In the tumultuous seas of spurious, pointless and head scratchily strange pop up ventures, we desperately cling on to the rare examples of worthwhile and fruitful match ups. The recent coming together of 3939 and The Shop at Bluebird is such an example and duly leaves us humming Go West (The Pet Shop Boys version, of course) as we reach for our wallet. Expanding from its bustling East London enclave, which sees it neighbour the likes of Present, Anthem and Hostem to name but a few exciting independents to be explored locally, 3939 has now landed in to the welcoming arms of one of our favourite West London haunts. From Kingsland Road to Kings Road, E2 to SW3, east meets west in a happy marriage that sees the perfect east London shop within a west London postal code.

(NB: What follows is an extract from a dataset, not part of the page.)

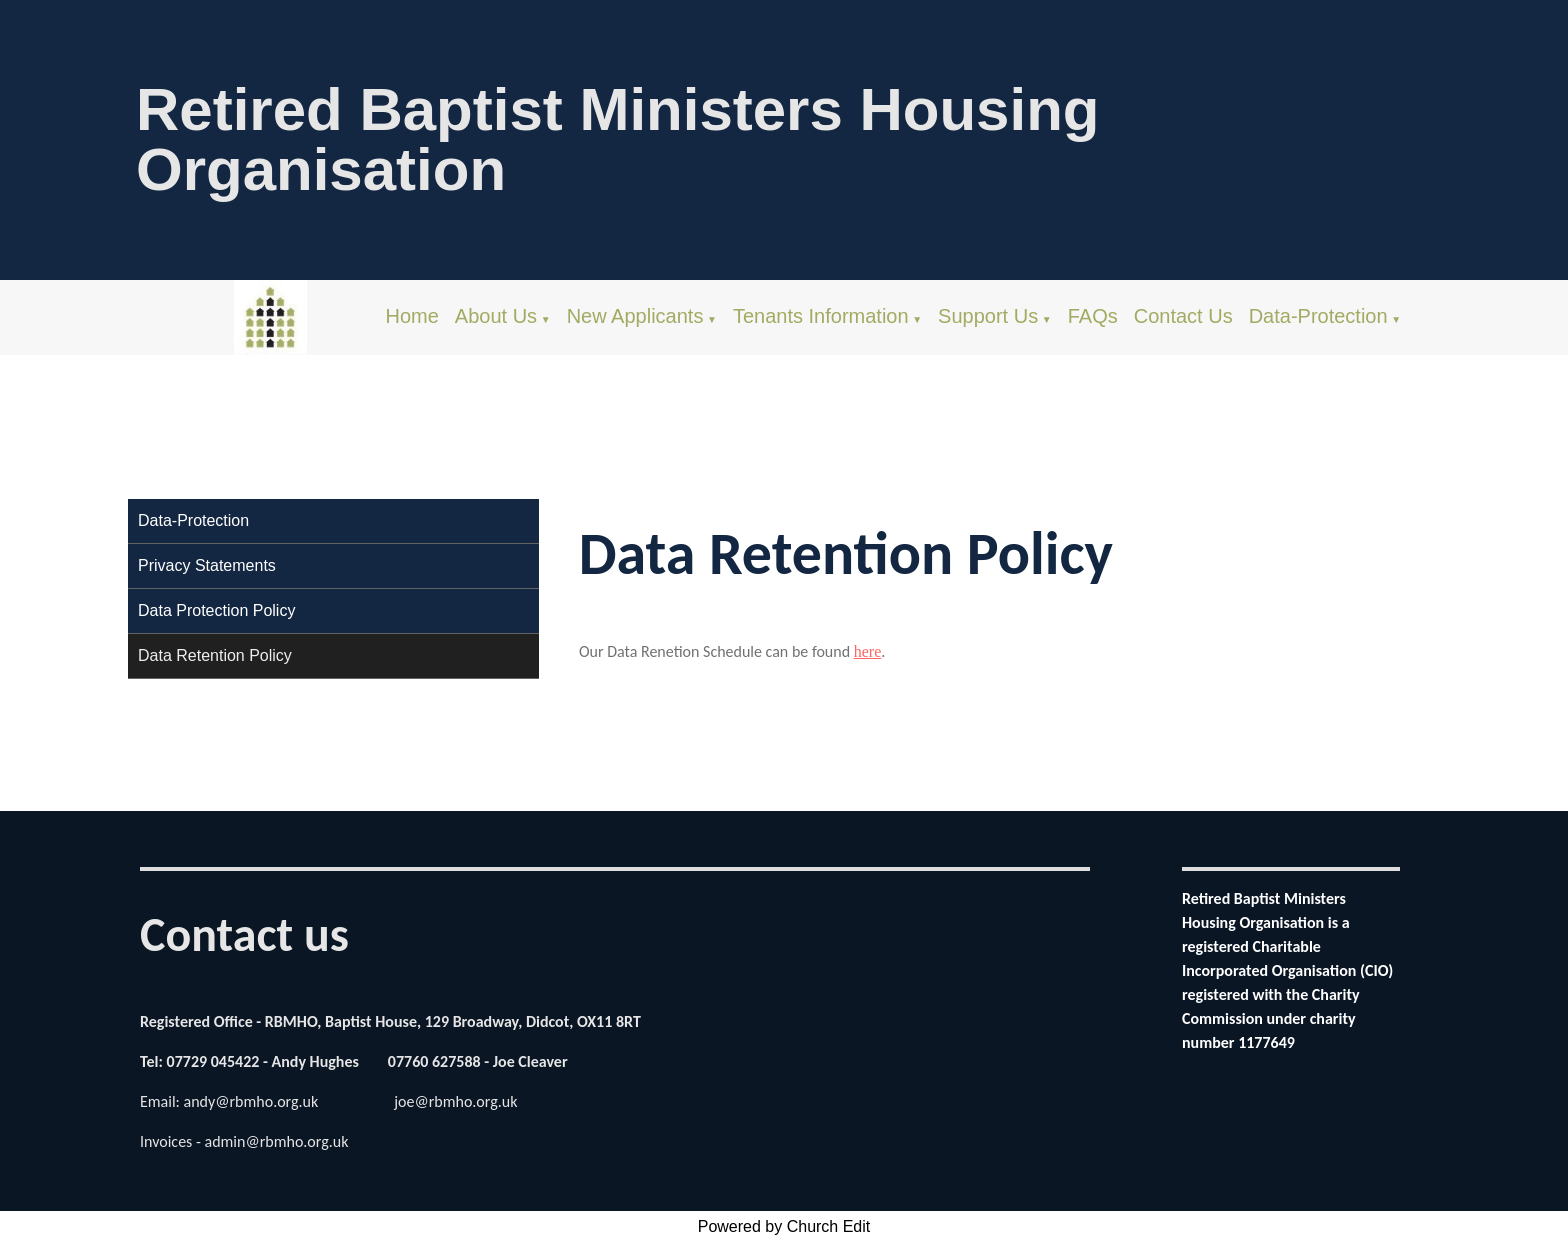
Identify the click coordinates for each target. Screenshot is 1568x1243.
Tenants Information (821, 316)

A unique destination, 3939 Shop at Bluebird builds on the exciting co-operative lifestyle and retail foundations laid in Shoreditch and provides the opportunity for a new customer base to discover carefully selected well crafted artifacts and product by lesser-known brands, many appearing for the first time in the UK and from across the world. Also featured are many talented, new artists commissioned exclusively for this occasion to be showcased in the 3939 gallery. From Ashley Joiner's film that lights up the back wall to framed Beatrice Boyle prints, luxurious Jas MB totes to scrumptious Sibling knits, splendid Postalco stationary and wardrobe staples by Dodd, discovery is at every turn. Below are just a few of the things that caught my eye and captured my imagination at the launch event on Wednesday morning...


Designed by a group of creative friends and leaders in their field within the creative industries of fashion, retail, design and art direction, 3939 Shop at Bluebird brings a truly independent daring vision and youthful energy into this new pop-up space in Chelsea. Go West.